Hepatitis C PACT aims to increase access to treatment and cure more people living with the virus in low- and middle-income countries
NEW YORK/PARIS/GENEVA, JULY 28, 2021—Doctors Without Borders/Médecins Sans Frontières (MSF)—in collaboration with the Drugs for Neglected Diseases initiative (DNDi), FIND, the global alliance for diagnostics, and the Treatment Action Group—launched a new partnership to address the continuing disparities in access to diagnostics and treatment for people living with hepatitis C (HCV) in low- and middle-income countries (LMICs), where more than 75 percent of people infected with the virus live.
The Hepatitis C Partnership for Control and Treatment—or Hepatitis C PACT—will work with countries and communities to roll out all-oral cures more widely, scale up community-based testing to find the missing millions of undiagnosed people, and address domestic financial challenges that prevent the launch of national programs in LMICs. It will also tackle patent and access barriers that stand in the way of reaching World Health Organization goals to better control hepatitis C by 2030.

◆ **Data under study**
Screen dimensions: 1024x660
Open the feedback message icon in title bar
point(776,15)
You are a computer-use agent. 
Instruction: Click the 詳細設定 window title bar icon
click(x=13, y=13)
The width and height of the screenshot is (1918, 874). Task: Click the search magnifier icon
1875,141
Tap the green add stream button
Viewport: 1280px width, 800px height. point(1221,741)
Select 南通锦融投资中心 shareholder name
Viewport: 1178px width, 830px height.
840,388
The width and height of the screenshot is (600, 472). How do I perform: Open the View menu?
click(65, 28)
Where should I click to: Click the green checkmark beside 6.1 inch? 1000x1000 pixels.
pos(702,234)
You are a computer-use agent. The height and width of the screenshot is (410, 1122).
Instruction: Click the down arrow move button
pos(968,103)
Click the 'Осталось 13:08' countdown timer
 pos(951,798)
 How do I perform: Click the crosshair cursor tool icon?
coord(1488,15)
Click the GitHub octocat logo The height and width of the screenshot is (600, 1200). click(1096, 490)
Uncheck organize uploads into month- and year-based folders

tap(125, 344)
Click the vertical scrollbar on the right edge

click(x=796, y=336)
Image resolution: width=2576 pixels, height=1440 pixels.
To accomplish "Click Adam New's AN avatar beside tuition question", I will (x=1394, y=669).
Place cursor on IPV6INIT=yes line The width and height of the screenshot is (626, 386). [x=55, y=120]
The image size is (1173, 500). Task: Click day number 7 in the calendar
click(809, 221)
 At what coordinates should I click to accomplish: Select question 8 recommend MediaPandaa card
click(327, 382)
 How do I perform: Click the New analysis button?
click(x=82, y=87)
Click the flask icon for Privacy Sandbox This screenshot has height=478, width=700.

◆ **Your tasks**
1: Retype everything in the Hepatitis C PACT announcement from "Hepatitis C PACT aims" down to "the virus live.".
2: List the organizations that the Hepatitis C PACT announcement says launched the new partnership.
The rows come from a separate source.

◆ **Solved tasks**
1:
Hepatitis C PACT aims to increase access to treatment and cure more people living with the virus in low- and middle-income countries
NEW YORK/PARIS/GENEVA, JULY 28, 2021—Doctors Without Borders/Médecins Sans Frontières (MSF)—in collaboration with the Drugs for Neglected Diseases initiative (DNDi), FIND, the global alliance for diagnostics, and the Treatment Action Group—launched a new partnership to address the continuing disparities in access to diagnostics and treatment for people living with hepatitis C (HCV) in low- and middle-income countries (LMICs), where more than 75 percent of people infected with the virus live.

2:
- Doctors Without Borders/Médecins Sans Frontières (MSF)
- Drugs for Neglected Diseases initiative (DNDi)
- FIND, the global alliance for diagnostics
- Treatment Action Group